View PDF VersionPrevious ArticleNext Article

DOI: 10.1039/D1AY90060A (AMC Technical Brief) Anal. Methods, 2021, 13, 2728-2731

How reliable is my uncertainty estimate?

Analytical Methods Committee AMCTB No. 105

Received 30th April 2021 , Accepted 30th April 2021

First published on 10th June 2021

Abstract

It has become accepted practice for laboratories to report the value of the uncertainty of each measured quantity value (i.e. measurement uncertainty, MU). Informally, the MU expresses the range of values within which the true value of the analyte concentration (i.e. the value of the measurand) is asserted to lie. It is much less widely appreciated that the estimate of MU is also not an exact or ‘true’ value. The quoted MU is actually only an estimate, and has its own uncertainty which also can be expressed using a confidence interval (CI) for a specified confidence level (e.g. 95%).

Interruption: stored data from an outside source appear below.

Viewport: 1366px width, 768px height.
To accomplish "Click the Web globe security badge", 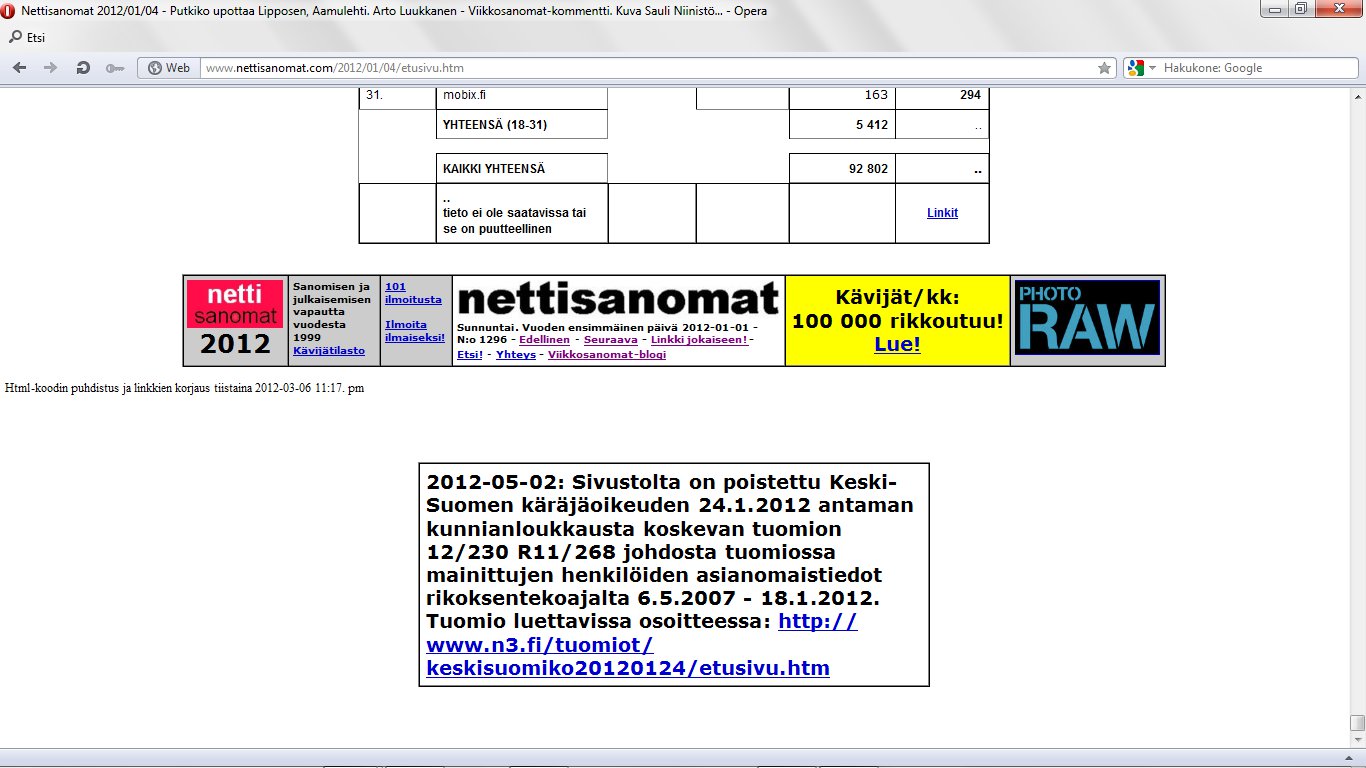I will coord(168,68).
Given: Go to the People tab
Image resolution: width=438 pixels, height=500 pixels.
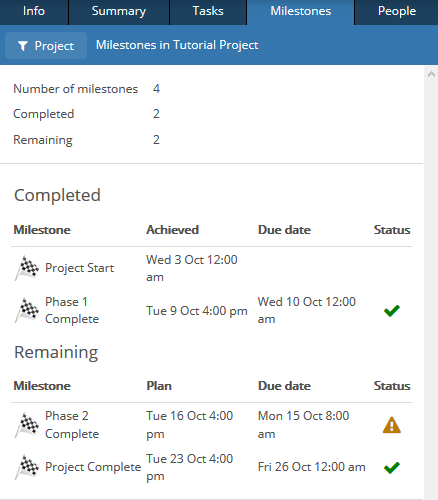Looking at the screenshot, I should (397, 12).
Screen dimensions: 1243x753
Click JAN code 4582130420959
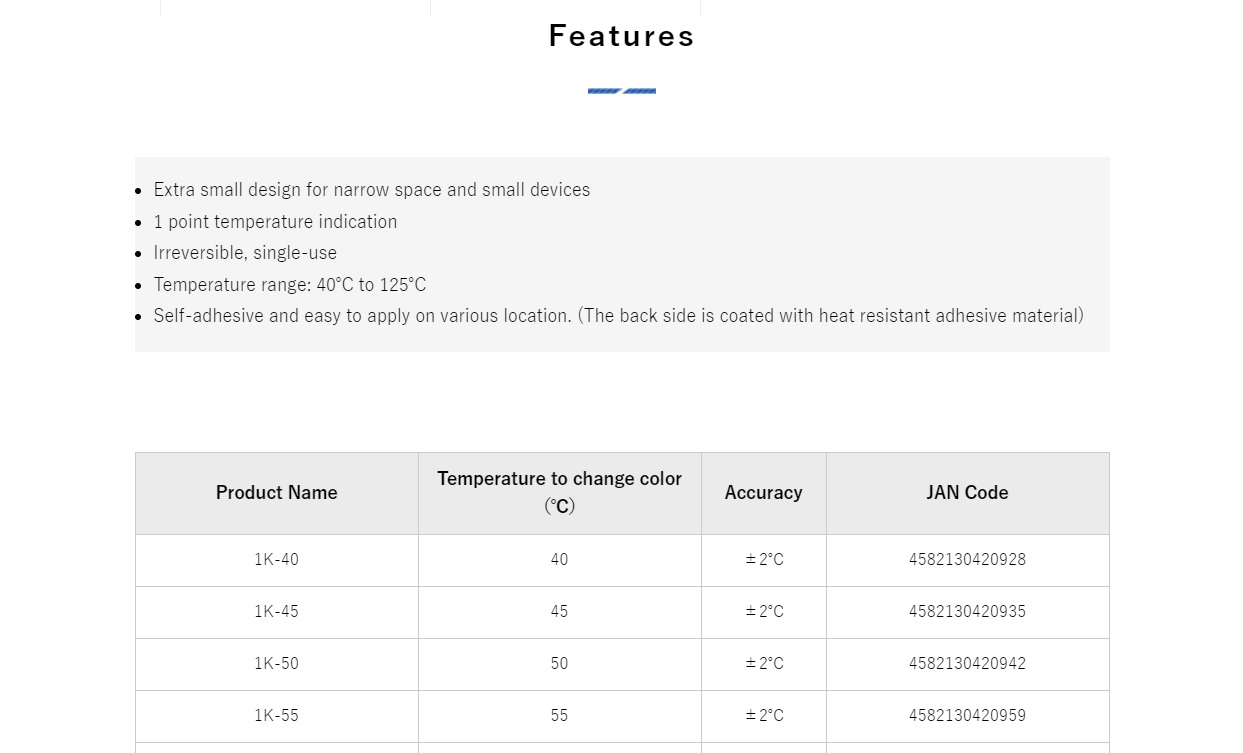[967, 716]
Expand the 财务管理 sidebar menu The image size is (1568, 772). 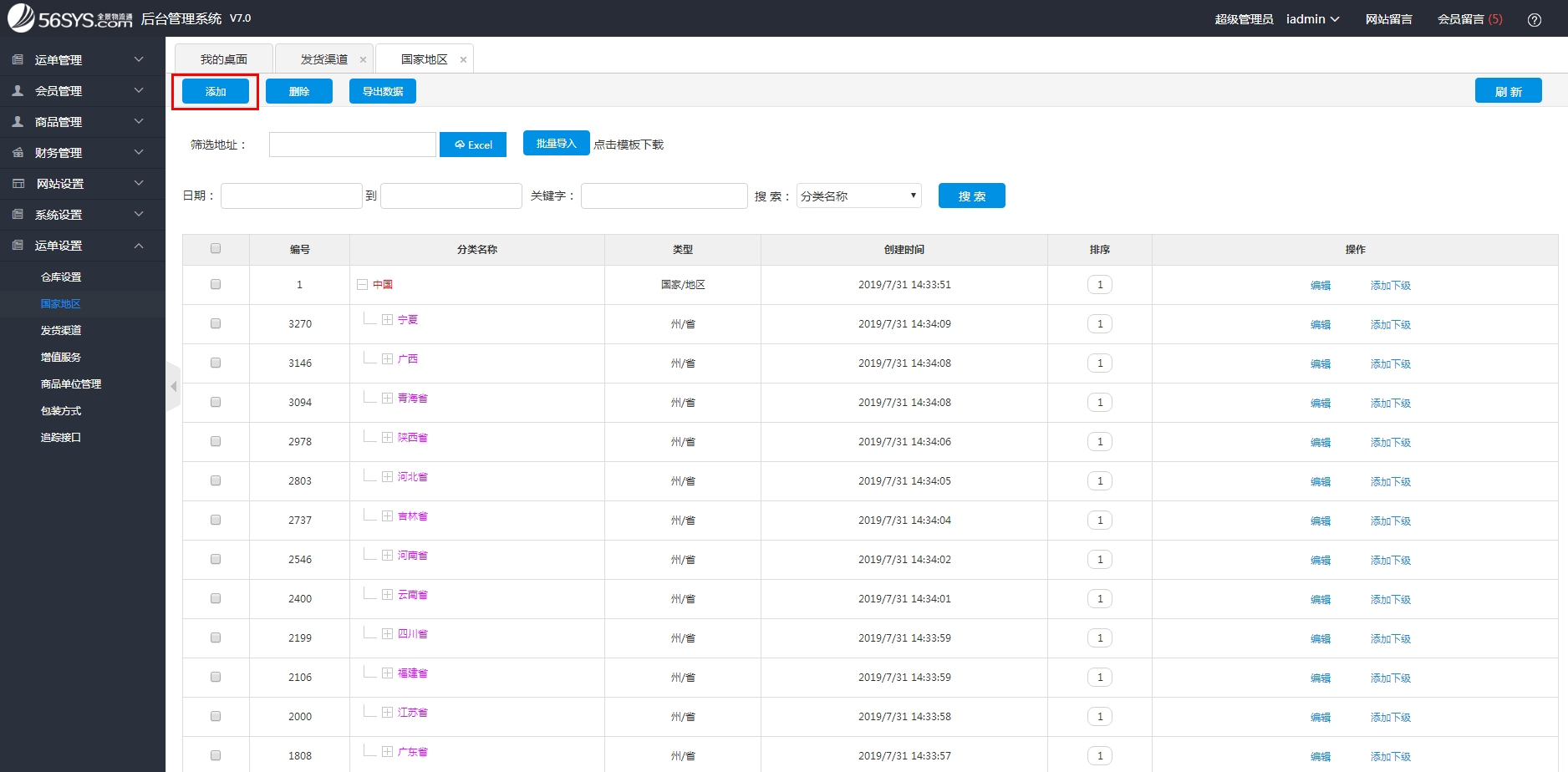coord(82,153)
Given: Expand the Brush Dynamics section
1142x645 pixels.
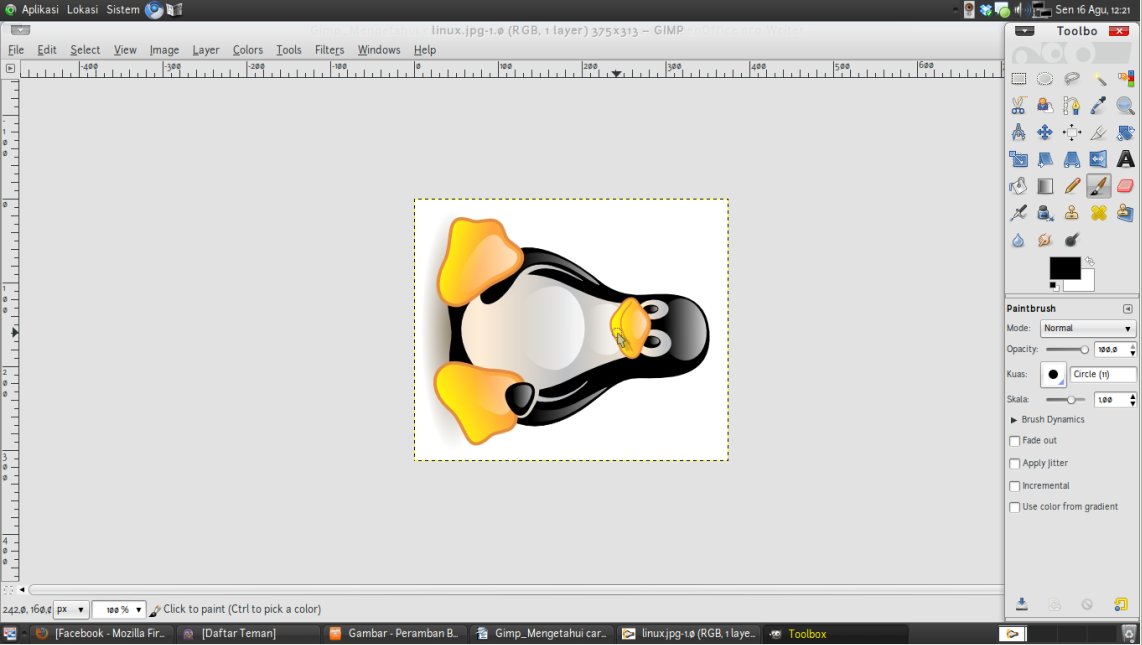Looking at the screenshot, I should (x=1014, y=420).
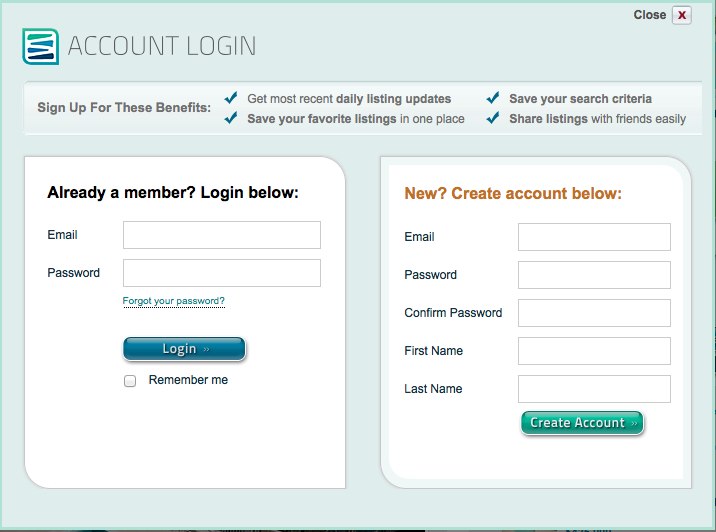Toggle the Remember me checkbox
Viewport: 716px width, 532px height.
coord(130,381)
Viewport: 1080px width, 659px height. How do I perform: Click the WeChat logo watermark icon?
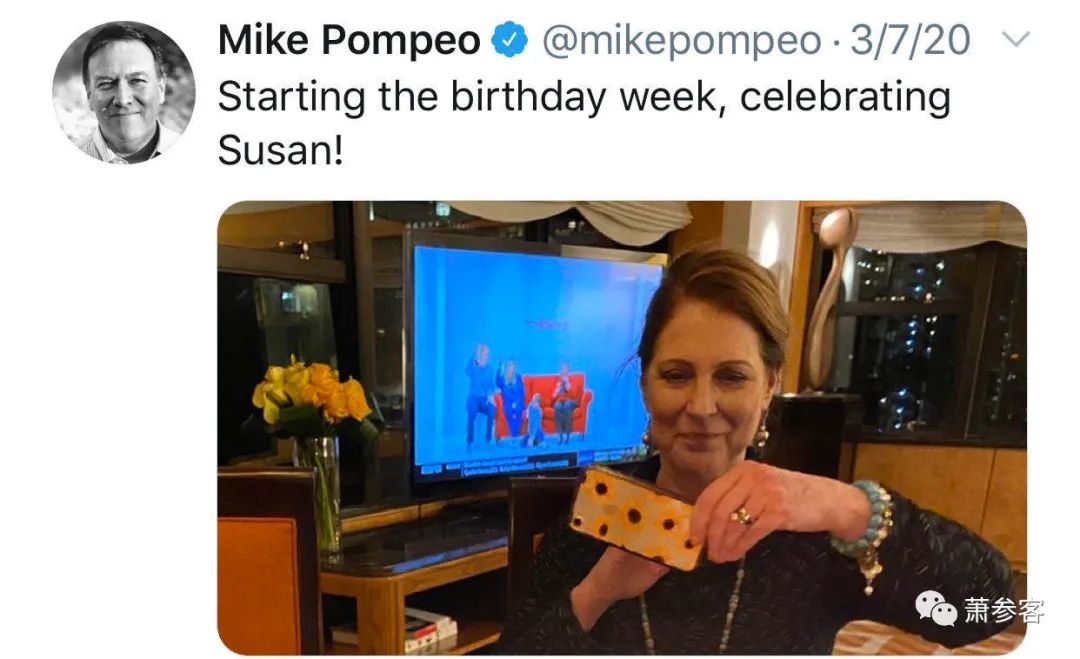[x=936, y=608]
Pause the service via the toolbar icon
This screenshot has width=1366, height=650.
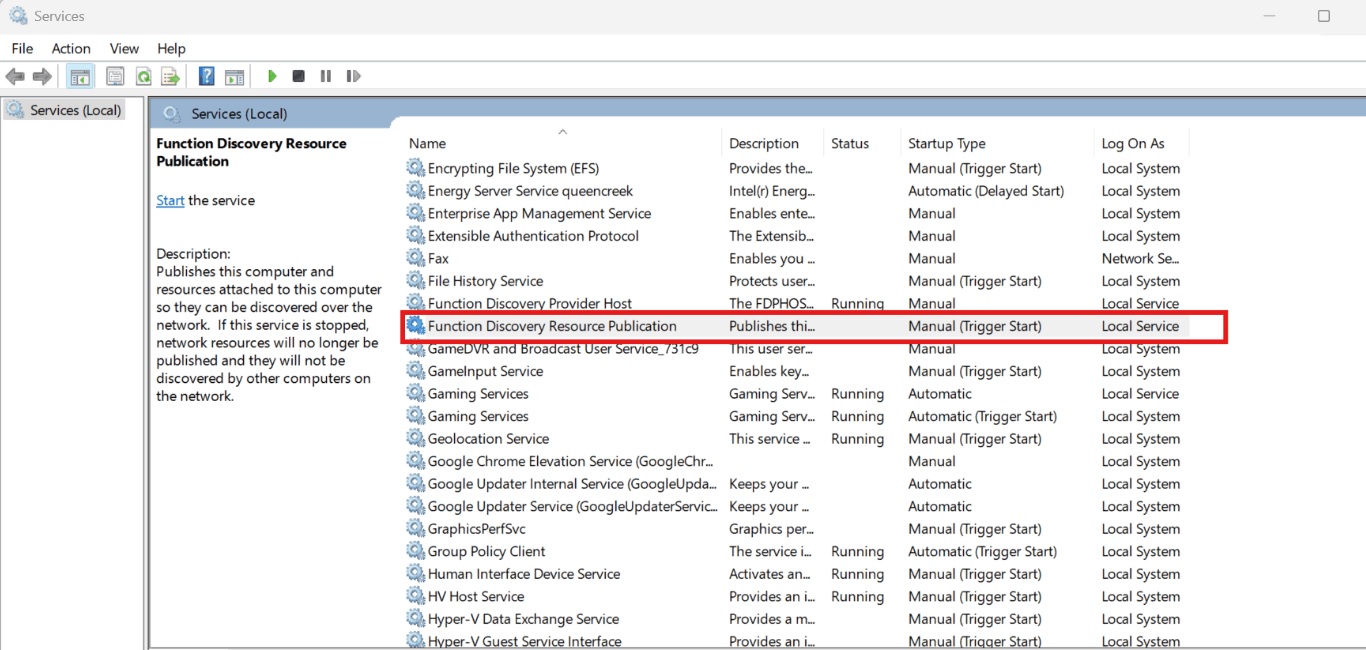325,76
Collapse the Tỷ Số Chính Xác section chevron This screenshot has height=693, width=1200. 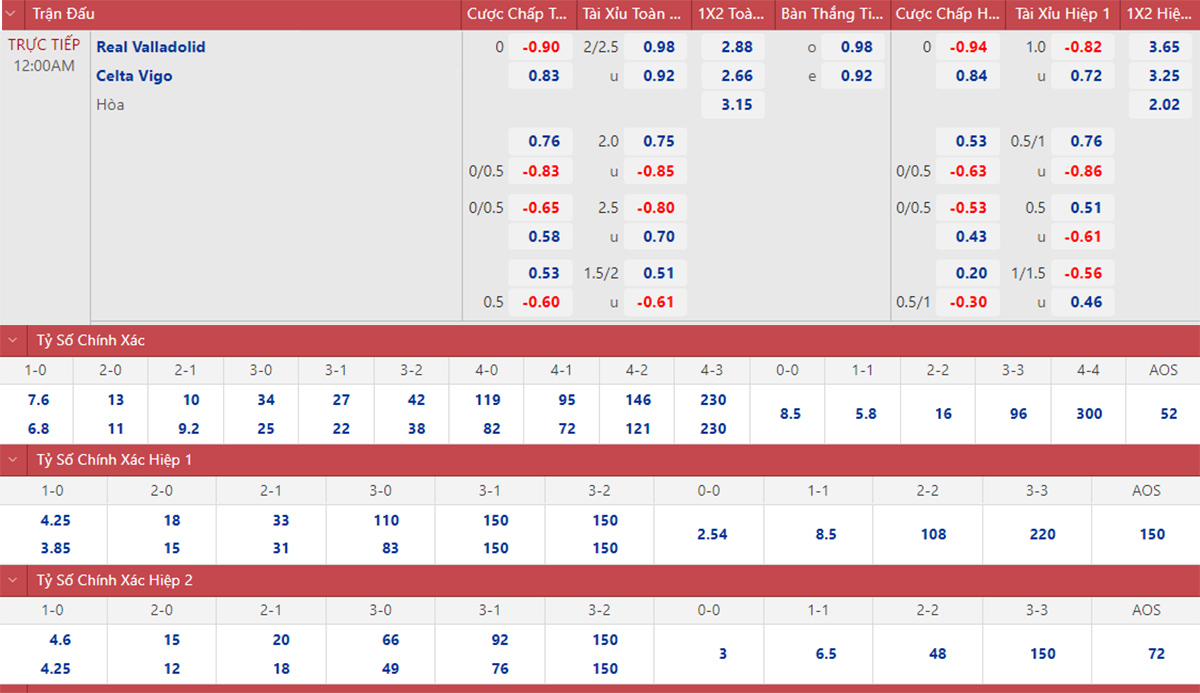click(12, 340)
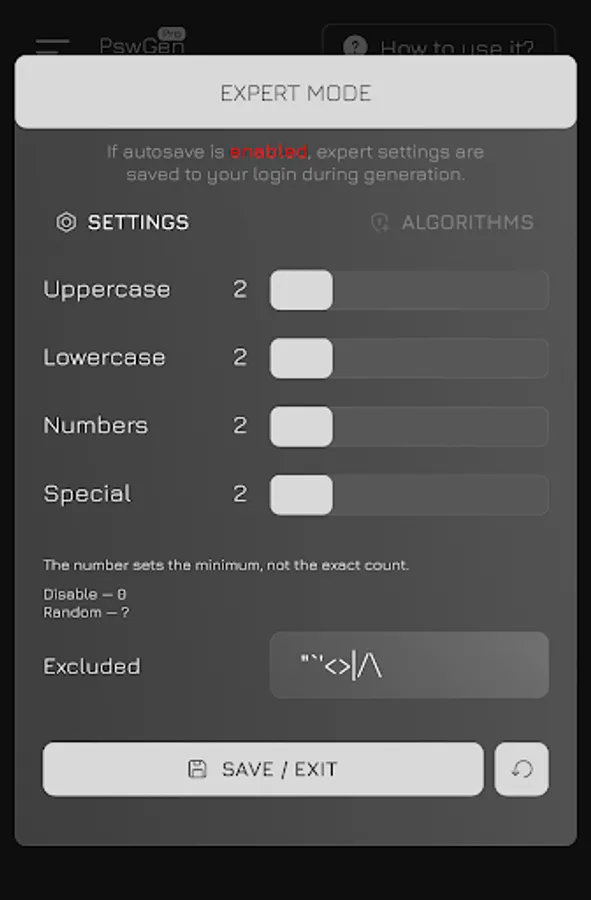Click the Special characters slider
The image size is (591, 900).
coord(410,494)
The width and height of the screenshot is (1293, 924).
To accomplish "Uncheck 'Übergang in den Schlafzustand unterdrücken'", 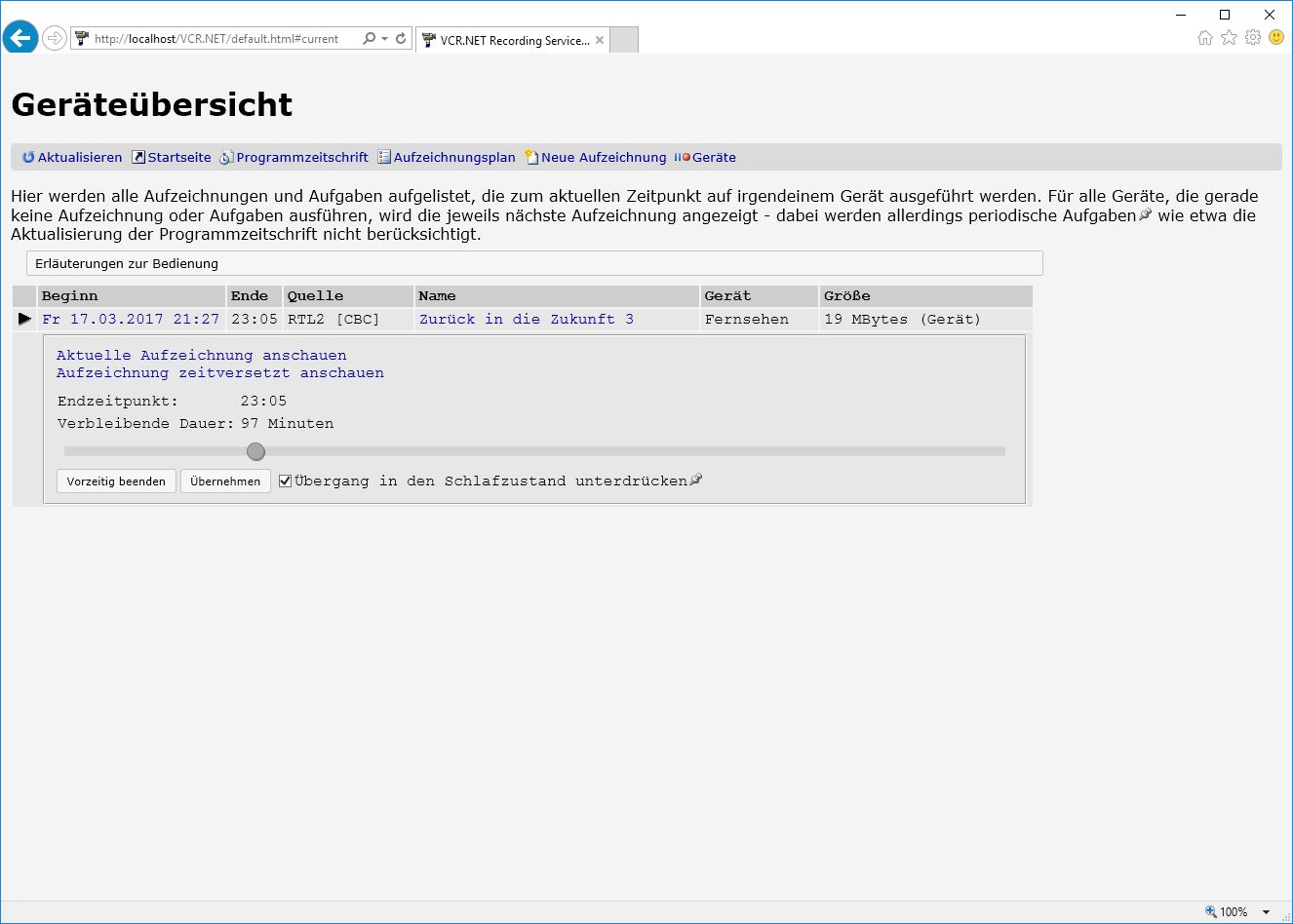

It was perhaps understandable that the existence of a confidence interval (CI) for each value of measurement uncertainty (MU) was not widely discussed in the initial phase of getting the concept of MU accepted by both laboratories and their customers. Now, however, making sure that the CI of the MU is small enough, can be very important for making reliable decisions based upon measurement results. This document aims to explain the existence of a CI on every MU estimate, and how it can be evaluated, using a worked example that includes primary sampling within the measurement process. In particular this Technical Brief aims to explain how and when it is helpful to calculate the CI of MU estimates using the software RANOVA3. Furthermore, situations will be identified for which a knowledge of this CI is important.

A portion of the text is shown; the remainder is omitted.